Quotas de médecins : l'arrêté royal publié, le GBO rappelle que les chiffres ne suffisent pas

L'arrêté royal fixant les quotas fédéraux de médecins pour les années 2032 et 2033 a été publié au Moniteur belge. Il confirme les chiffres annoncés par le gouvernement fédéral au printemps dernier et porte les quotas à 1.089 médecins pour la Fédération Wallonie-Bruxelles et 1.427 pour la Communauté flamande. À cette occasion, le GBO/Cartel salue une évolution positive tout en estimant que le véritable défi reste de renforcer l'attractivité de la médecine générale.

Les quotas concernent les étudiants ayant entamé ou entamant leurs études de médecine en 2026 et 2027, qui accéderont à une formation spécialisée en 2032 ou 2033. Ils sont en hausse par rapport à ceux fixés pour 2031 et traduisent la volonté du gouvernement d'adapter progressivement la planification médicale à l'évolution des besoins de santé de la population.

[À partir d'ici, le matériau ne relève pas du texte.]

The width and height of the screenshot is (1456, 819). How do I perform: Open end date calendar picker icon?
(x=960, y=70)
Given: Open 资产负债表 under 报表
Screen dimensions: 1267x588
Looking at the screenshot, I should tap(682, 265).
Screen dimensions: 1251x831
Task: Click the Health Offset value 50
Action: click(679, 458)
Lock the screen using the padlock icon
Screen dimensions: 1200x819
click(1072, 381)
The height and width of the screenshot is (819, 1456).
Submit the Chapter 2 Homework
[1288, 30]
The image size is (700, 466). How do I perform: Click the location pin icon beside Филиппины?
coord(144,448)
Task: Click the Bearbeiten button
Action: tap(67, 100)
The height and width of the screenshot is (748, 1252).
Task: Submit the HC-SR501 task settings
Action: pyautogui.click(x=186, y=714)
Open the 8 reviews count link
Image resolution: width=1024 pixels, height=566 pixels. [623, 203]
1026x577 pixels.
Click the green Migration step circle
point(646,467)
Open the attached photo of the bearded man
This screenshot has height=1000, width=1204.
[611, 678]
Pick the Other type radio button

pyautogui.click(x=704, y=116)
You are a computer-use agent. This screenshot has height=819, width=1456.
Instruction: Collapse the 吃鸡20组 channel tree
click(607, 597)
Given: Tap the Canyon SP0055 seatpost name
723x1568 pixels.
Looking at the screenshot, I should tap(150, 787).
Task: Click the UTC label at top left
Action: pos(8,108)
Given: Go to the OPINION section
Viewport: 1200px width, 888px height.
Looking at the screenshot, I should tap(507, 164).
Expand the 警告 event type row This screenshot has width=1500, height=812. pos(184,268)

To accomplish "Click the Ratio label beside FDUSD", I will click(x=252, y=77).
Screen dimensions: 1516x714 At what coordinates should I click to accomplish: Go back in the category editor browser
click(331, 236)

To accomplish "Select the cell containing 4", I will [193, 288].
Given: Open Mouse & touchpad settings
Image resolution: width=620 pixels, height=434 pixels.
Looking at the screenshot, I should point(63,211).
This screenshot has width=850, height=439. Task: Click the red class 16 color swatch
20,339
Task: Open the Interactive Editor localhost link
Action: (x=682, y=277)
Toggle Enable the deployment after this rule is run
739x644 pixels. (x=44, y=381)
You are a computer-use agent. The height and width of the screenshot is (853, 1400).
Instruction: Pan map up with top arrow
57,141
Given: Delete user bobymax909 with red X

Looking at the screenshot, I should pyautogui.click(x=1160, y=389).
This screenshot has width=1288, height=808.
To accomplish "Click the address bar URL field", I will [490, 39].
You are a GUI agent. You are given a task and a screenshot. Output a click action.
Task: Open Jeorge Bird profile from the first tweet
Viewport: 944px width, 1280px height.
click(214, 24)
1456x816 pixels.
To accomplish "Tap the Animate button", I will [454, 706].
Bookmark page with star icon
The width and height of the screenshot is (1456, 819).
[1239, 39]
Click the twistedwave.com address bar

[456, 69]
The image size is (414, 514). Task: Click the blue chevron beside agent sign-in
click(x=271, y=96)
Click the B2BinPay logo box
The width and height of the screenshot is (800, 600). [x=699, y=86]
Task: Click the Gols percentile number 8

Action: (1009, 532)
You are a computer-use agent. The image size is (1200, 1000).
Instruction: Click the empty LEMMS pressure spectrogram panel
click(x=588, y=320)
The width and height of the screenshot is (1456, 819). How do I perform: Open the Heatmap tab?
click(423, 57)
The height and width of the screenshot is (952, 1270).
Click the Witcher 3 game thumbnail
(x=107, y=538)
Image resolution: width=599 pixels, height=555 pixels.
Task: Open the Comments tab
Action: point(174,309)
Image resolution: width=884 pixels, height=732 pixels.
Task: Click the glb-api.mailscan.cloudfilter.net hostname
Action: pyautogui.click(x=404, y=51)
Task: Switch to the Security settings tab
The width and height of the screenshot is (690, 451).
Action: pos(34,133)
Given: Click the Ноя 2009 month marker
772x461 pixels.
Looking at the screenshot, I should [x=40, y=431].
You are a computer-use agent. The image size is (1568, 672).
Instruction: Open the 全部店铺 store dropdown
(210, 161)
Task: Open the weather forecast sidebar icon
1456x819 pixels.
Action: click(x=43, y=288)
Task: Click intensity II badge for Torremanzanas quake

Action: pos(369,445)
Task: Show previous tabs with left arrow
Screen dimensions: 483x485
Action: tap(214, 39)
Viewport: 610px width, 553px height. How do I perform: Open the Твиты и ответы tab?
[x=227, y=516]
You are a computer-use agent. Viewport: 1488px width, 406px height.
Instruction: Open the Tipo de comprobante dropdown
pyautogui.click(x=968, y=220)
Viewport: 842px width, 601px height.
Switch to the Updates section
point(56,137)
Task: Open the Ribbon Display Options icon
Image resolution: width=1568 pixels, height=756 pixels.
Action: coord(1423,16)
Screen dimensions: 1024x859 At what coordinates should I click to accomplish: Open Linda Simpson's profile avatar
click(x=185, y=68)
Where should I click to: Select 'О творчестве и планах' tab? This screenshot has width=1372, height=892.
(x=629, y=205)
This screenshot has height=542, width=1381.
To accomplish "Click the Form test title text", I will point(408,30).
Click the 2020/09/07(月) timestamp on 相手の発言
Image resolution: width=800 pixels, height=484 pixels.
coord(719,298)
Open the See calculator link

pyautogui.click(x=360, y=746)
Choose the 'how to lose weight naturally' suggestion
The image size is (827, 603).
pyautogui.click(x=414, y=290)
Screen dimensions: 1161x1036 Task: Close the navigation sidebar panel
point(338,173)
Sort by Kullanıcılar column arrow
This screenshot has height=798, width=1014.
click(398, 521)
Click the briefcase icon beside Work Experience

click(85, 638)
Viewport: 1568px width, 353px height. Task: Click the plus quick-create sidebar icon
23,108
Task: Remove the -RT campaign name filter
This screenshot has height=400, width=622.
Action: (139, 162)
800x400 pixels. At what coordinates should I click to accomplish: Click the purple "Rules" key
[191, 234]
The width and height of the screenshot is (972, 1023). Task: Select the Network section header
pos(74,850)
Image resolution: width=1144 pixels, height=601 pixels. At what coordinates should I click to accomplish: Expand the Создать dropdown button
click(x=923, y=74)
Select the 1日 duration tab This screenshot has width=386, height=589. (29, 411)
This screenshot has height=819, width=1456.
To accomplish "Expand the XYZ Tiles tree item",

Le GBO/Cartel voit dans cette augmentation une confirmation de la revalorisation progressive des quotas francophones, jugés insuffisants pendant de nombreuses années. Selon l'organisation, cette évolution constitue "une étape supplémentaire vers une meilleure adéquation entre le nombre de médecins formés et l'évolution démographique, le vieillissement de la population et l'augmentation des maladies chroniques".

Le syndicat estime toutefois que la question du nombre de médecins ne peut être dissociée du choix de carrière des futurs diplômés. "Le véritable enjeu est de savoir combien d'entre eux choisiront la médecine générale et continueront à l'exercer à long terme", souligne-t-il.

Pour le GBO, la pénurie de médecins généralistes demeure l'un des principaux défis du système de santé. Augmenter les quotas constitue une condition nécessaire, mais ne suffira pas si une proportion suffisante des jeunes médecins ne s'oriente pas vers cette discipline.

L'organisation appelle dès lors les autorités à poursuivre leurs efforts pour améliorer l'attractivité de la médecine générale, notamment en renforçant la reconnaissance du rôle du généraliste, en réduisant la charge administrative, en améliorant les conditions de travail et en garantissant une rémunération compatible avec un exercice durable de la profession.

Le GBO rappelle enfin que l'enjeu dépasse la seule formation. Selon les données qu'il cite, environ un diplômé en médecine générale sur cinq n'exerce jamais cette spécialité et près de 15% des médecins généralistes ont quitté le secteur curatif dix ans après l'obtention de leur diplôme. Pour le syndicat, ces chiffres montrent que la planification de l'offre médicale doit désormais porter autant sur la fidélisation des médecins que sur leur formation.